Cet été, elle posera ses machines au festival Les Nuits Secrètes, à Aulnoye-Aymeries, pour un set qui s’annonce comme l’un des moments forts de la programmation électronique.
Une ascension construite dans le béton des clubs
Née à São Paulo, Ana Miranda (alias ANNA) grandit dans un environnement déjà saturé de musique : son père possède un club, et c’est là, très jeune, qu’elle découvre les platines. À 14 ans, elle passe déjà derrière les decks. Pas comme une curiosité, mais comme une évidence.
Très vite, elle développe une approche singulière : une techno tendue, nerveuse, mais toujours mélodique, nourrie autant par la culture club européenne que par ses racines brésiliennes.
Aujourd’hui basée entre Lisbonne et les grandes capitales électroniques, elle s’est imposée sur des labels majeurs comme Drumcode, Afterlife ou Kompakt, et joue dans les plus gros festivals de la planète.
Une techno mentale, physique, presque narrative
Ce qui distingue ANNA dans la masse techno actuelle, c’est sa capacité à créer une tension continue.
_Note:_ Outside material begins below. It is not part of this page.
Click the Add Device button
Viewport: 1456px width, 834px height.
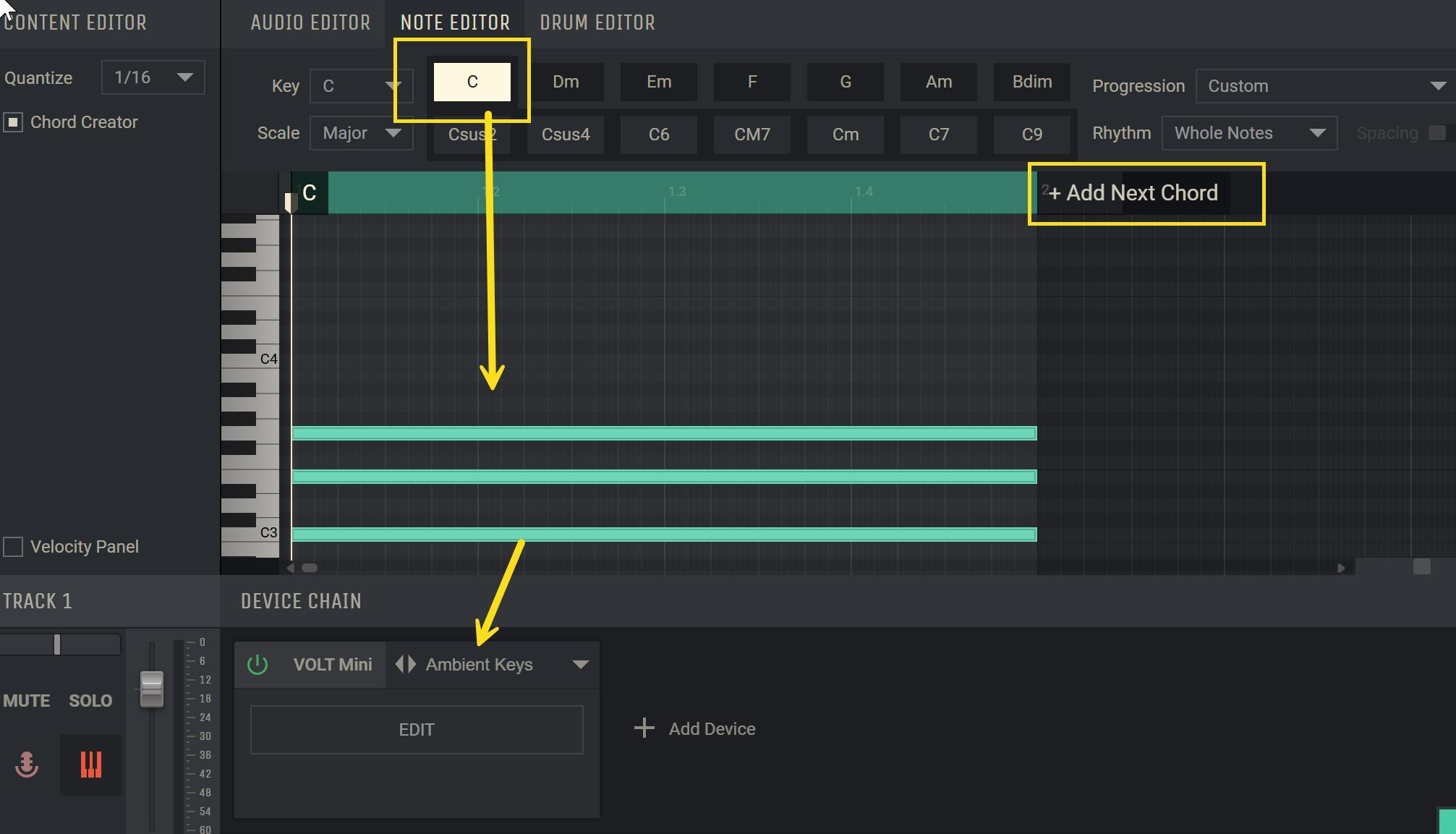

Ses sets ne sont pas des successions de tracks : ce sont des constructions. Des montées lentes, des basses qui s’enroulent, des textures industrielles qui semblent respirer. On est quelque part entre la techno hypnotique, la trance sombre et des élans presque ambient.
Elle peut remplir un main stage de Tomorrowland comme plonger un club underground dans une transe quasi introspective.
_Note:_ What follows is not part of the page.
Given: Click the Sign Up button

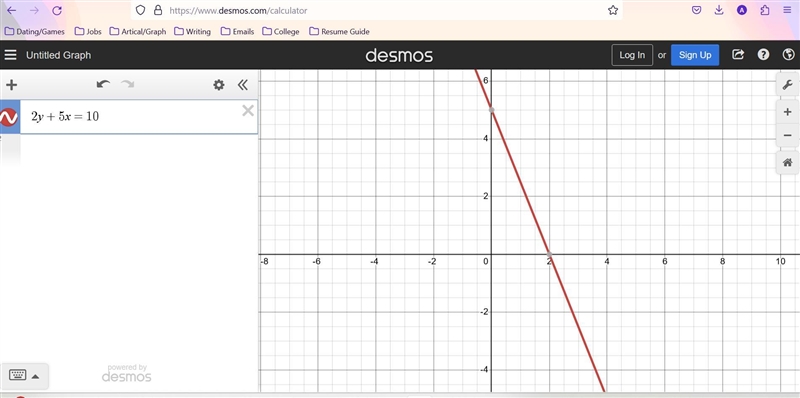Looking at the screenshot, I should pos(695,55).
Et c’est précisément cette dualité qui fait sa force : ANNA n’oppose jamais la puissance et la finesse. Elle les fait cohabiter.
Une artiste qui dépasse la techno
Au fil des années, ANNA a aussi élargi son spectre. Si son nom reste associé à une techno massive et hypnotique, elle explore également des territoires plus calmes et introspectifs, notamment à travers des projets ambient récents.
Une évolution logique pour une artiste qui parle souvent de musique comme d’un état mental autant que d’un outil de danse.
Les Nuits Secrètes : terrain de jeu parfait pour une transe collective
Le festival Les Nuits Secrètes, connu pour son mélange de découvertes et de têtes d’affiche, a toujours entretenu un lien fort avec les musiques électroniques aventureuses. On y a déjà croisé des esthétiques allant de la techno brute aux expériences plus hybrides.
Dans ce contexte, la venue d’ANNA sonne comme une évidence.
Son set devrait trouver sa place dans cette idée chère au festival : celle d’une musique qui se vit autant qu’elle s’écoute, dans des formats parfois imprévisibles, souvent immersifs, toujours pensés pour le live.
Une artiste taillée pour la nuit
ANNA fait partie de ces DJs qui ne cherchent pas l’effet immédiat. Elle construit une montée, installe une tension, puis laisse le public basculer dedans.
Aux Nuits Secrètes, ce sera sans doute exactement ça : une heure (ou plus) de perte de repères, où la techno devient un espace mental autant qu’un dancefloor.
Et dans un festival qui porte si bien son nom, difficile d’imaginer meilleure bande-son pour traverser la nuit.